Professor Rebecca Ritchie, Institution: Monash University

2020 Vanguard Grant

Years funded: 2021-2022


Diabetes predisposes to a wide array of cardiovascular-complications. Heart-failure (HF) is one of the most debilitating in terms of patient outcomes and survival. We are facing an epidemic of diabetes-induced HF, as a result of increased global-prevalence of diabetes together with an ageing population. Diabetic patients account for up to one third of patients in HF clinical trials, with diabetes an independent predictor of poor outcome. The full spectrum of potential-mechanisms contributing to this HF phenotype in the context of diabetes is not fully resolved.

Prof Rebecca Ritchie has built a strong international reputation with regard to diabetes-induced HF (recognised by recent lead authorships in Circ-Res, JACC etc). She has driven interrogation of the causes of this major healthcare-burden, as well as pursuit of new therapeutic-strategies to target this unmet clinical-need.

The current application builds on 2 recent discoveries from her team. Firstly, that glucose-driven enzymatic-modification of myocardial-proteins by the sugar, β-N-acetylglucosamine (O-GlcNAc), is increased in diabetic human-myocardium, and positively correlated with myocardial-dysfunction. Secondly, that fine-tuning the regulatory enzymes controlling O-GlcNAc-modification governs the functional and structural phenotype of diabetic-myocardium. Increased metabolic flux towards O-GlcNAc-modification directly increases stiffness of the heart and impairs its function.

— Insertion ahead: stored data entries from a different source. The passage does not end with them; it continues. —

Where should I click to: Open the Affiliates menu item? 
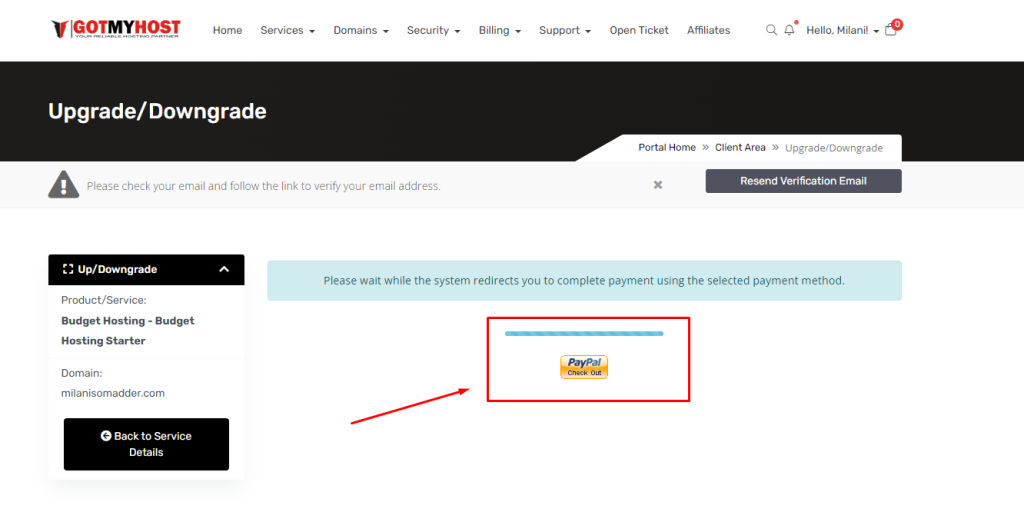click(x=708, y=30)
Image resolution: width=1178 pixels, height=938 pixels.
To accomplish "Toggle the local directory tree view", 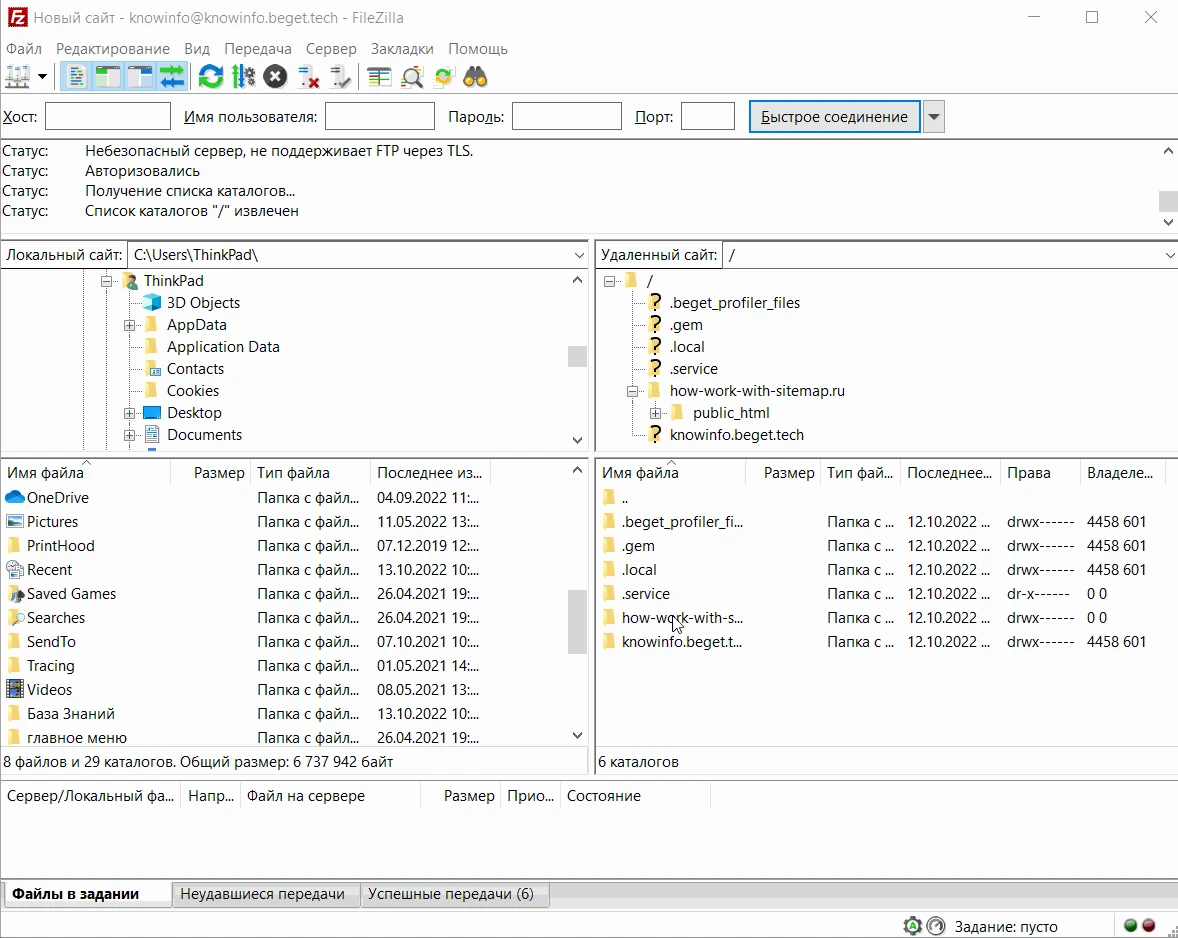I will click(x=107, y=76).
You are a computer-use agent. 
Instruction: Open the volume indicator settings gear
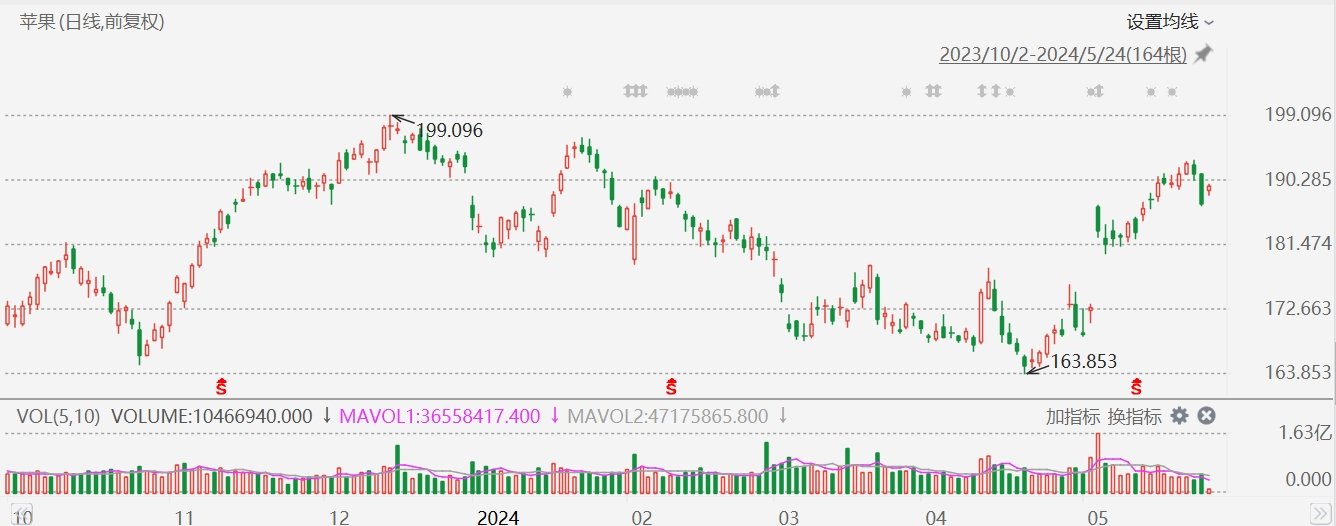coord(1180,416)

Through an innovative collaboration encompassing cardiac-pathophysiology (CIA-Ritchie, CIC-de-Blasio, AI-Erickson), cutting-edge mass-spectroscopy-based proteomics (CIB-Greening) and cardiothoracic surgical-expertise (AI-Zimmet), we will undertake comprehensive analysis in human cardiac-biopsies to identify (and quantitate), for the first time, specific individual sites of proteins modified by diabetes in human-heart as a result of these glucose-driven changes, and dissect their contribution to diabetes-induced HF.